Hubo un tiempo en el que cuidar la salud parecía relativamente sencillo: comer un poco mejor, moverse un poco más y procurar descansar. No era fácil, pero al menos parecía posible.
Ahora, en cambio, cada vez que abro las redes descubro una nueva tarea que debería añadir a mi lista. Resulta que no basta con hacer ejercicio; hay que entrenar fuerza. Pero no cualquiera, no te vayas a creer. También conviene hacer pilates. Y caminar diez mil pasos. Y trabajar la movilidad. Y meditar. Y dormir ocho horas. Y comer suficiente proteína. Y tomar creatina, magnesio, colágeno, omega 3 y vitamina D. Ah, y no olvides la rutina de skincare y beber dos litros de agua. Y haz todo ello procurando mantener el cortisol bajo. Esto último suele recomendártelo alguien que acaba de dispararte el cortisol explicándote lo mal que lo haces.
Y si eres mujer, espera a llegar a la perimenopausia. Entonces entiendes que la lista infinita, en realidad, solo era el prólogo. Ahora toca aprender sobre estrógenos, masa muscular, salud ósea, más proteína, creatina, vitamina D, suplementos con nombres muy raros, calcio, levantar ruedas de tractor... y rezar para dormir ocho horas. Y, con suerte, al despertar acordarte de qué tenías que hacer hoy.
No me malinterpretéis. No estoy cuestionando los beneficios de todas esas cosas. El problema es que, cuando lo juntas todo, el autocuidado deja de parecer autocuidado y empieza a parecer la preparación para un HYROX.
Y mientras intentas cumplir la lista, también trabajas, haces la compra, preparas la comida, respondes mensajes, cuidas de tu familia y, si queda un rato libre, intentas tener vida social.
Lo curioso es que vivimos en la época con más información sobre salud y la gente no sabe ni por dónde empezar.
Y entonces piensas: "Pues no hago nada, total". Porque cuando una lista parece infinita, cuesta mucho encontrar las ganas de empezar.
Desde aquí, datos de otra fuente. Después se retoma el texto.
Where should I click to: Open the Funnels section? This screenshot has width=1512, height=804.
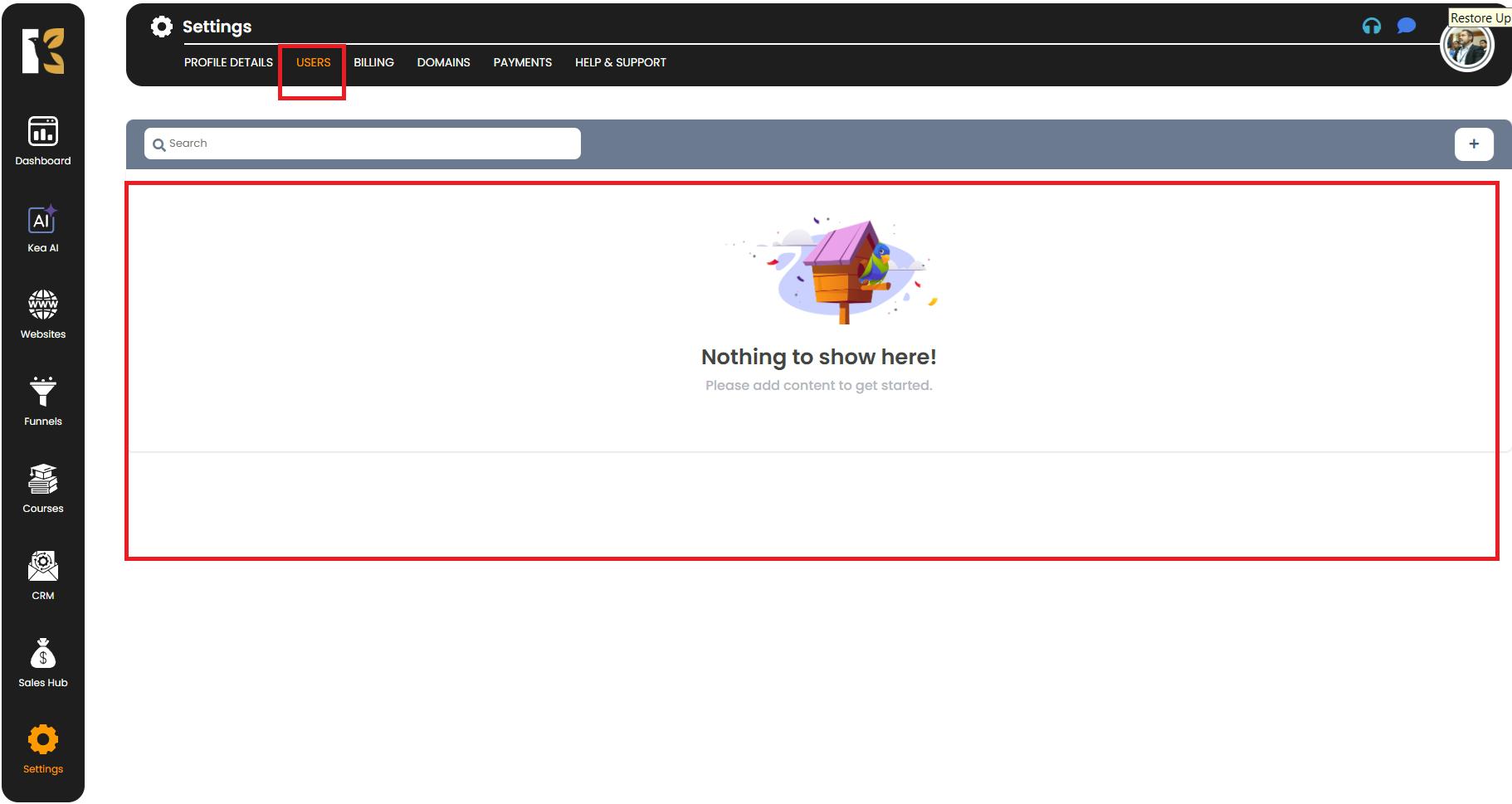43,401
Y además, hagas lo que hagas, siempre parece que estás fallando. Al final es imposible vivir en esa maratón agobiante de cuidados obsesivos. Cuando gestionaba mi propio restaurante cometí ese error. Siempre había algo más urgente. Ya empezaría después de las vacaciones. Ya tendría tiempo en verano. Ya la semana que viene... Hasta que un día ya no hubo más "ya". Llegó el ictus
Después de mi susto, entendí que mi salud era una variable a tener en cuenta para el resto de mi vida, aun así, yo no entendía cómo la gente era capaz de hacer todas esas cosas y no desfallecer en el intento. Tuve que encontrar algo sostenible y a mi medida. Así que decidí simplificar. La salud es importante pero la salud mental también. Y el estrés fue una de las causas que me llevó a despertarme en una camilla de hospital.
Un día cogí un papel y escribí todas esas pequeñas cosas que sé que benefician mi salud pero no son inalcanzables. Mi must-do list personal. Subir las escaleras. Salir a trotar. Cocinar una comida saludable. Cambiar un donut por una tostada. Acostarme un poco antes. Hacer un ratito de pesas. Llamar a una amiga. Leer. Descansar.
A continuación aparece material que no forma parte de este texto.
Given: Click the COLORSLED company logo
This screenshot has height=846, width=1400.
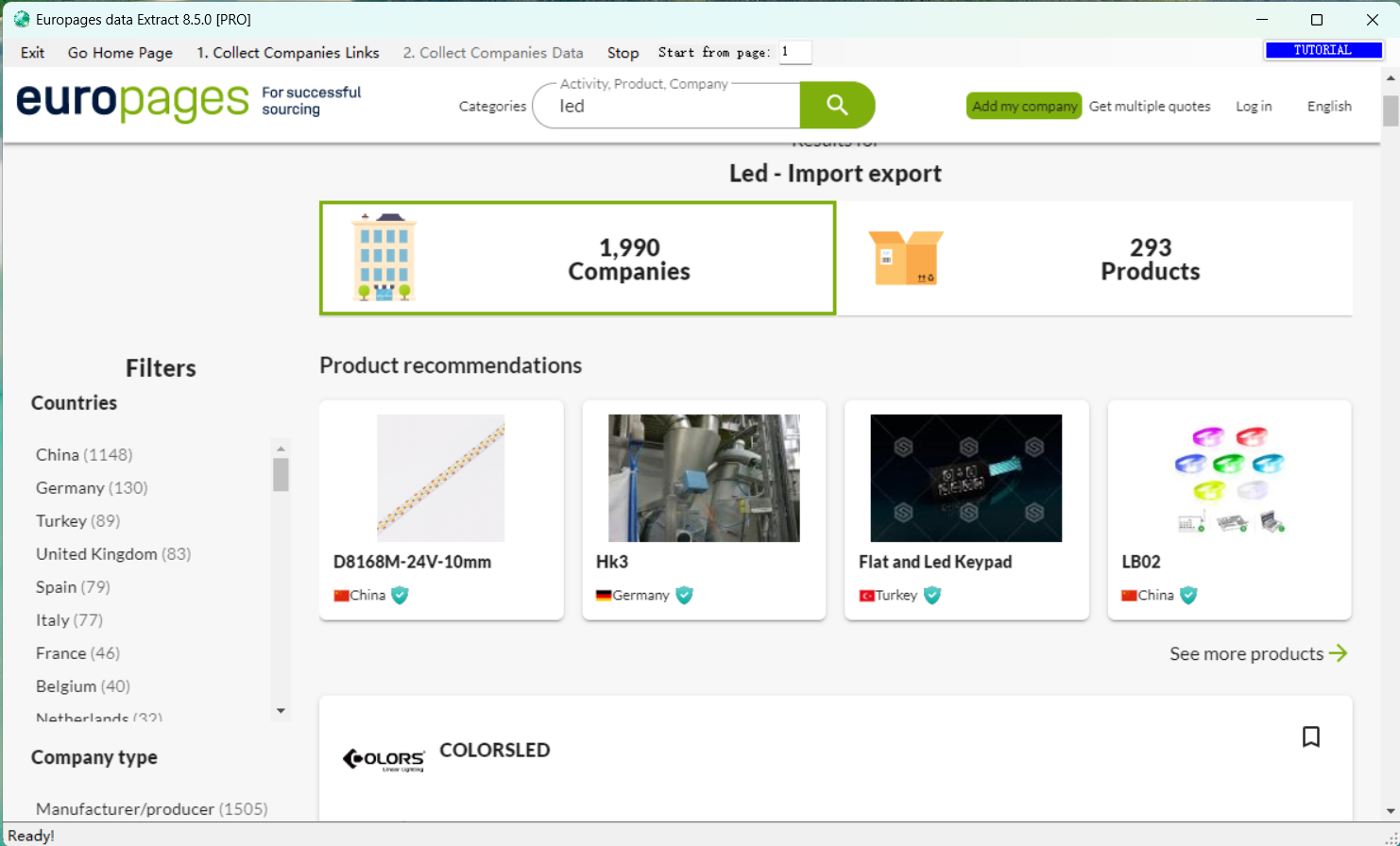Looking at the screenshot, I should [x=384, y=759].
Y cada día intento hacer tres.
Solo tres.
No siempre son las mismas. Y no pasa nada.
¿Y sabéis qué descubrí? Que así es mucho más fácil cuidarse. Y, la verdad, no me va nada mal. Mis analíticas lo confirman. Los pequeños pasos también cuentan. Tres pequeñas acciones al día parecen poca cosa, hasta que haces las cuentas: son veintiún hábitos saludables a la semana. La disciplina sigue siendo importante, pero ya no consiste en hacerlo todo. Consiste en no dejar de hacer esas tres cosas que me acercan a la vida que quiero. Y si un día fallo, al día siguiente sigo haciéndolo bien, sin culpa.
Nos han hecho creer que, si no podemos hacerlo todo, no merece la pena hacer nada. Que sin perfección, no hay éxito.
Pero la salud no funciona así. La salud se construye con pequeñas decisiones repetidas durante años, no con semanas perfectas. Y hay una cosa que nunca debería faltar en tu lista.
Intentar ser lo más feliz posible.
Porque, al fin y al cabo, ¿de qué sirve tanto autocuidado si por el camino se nos olvida vivir?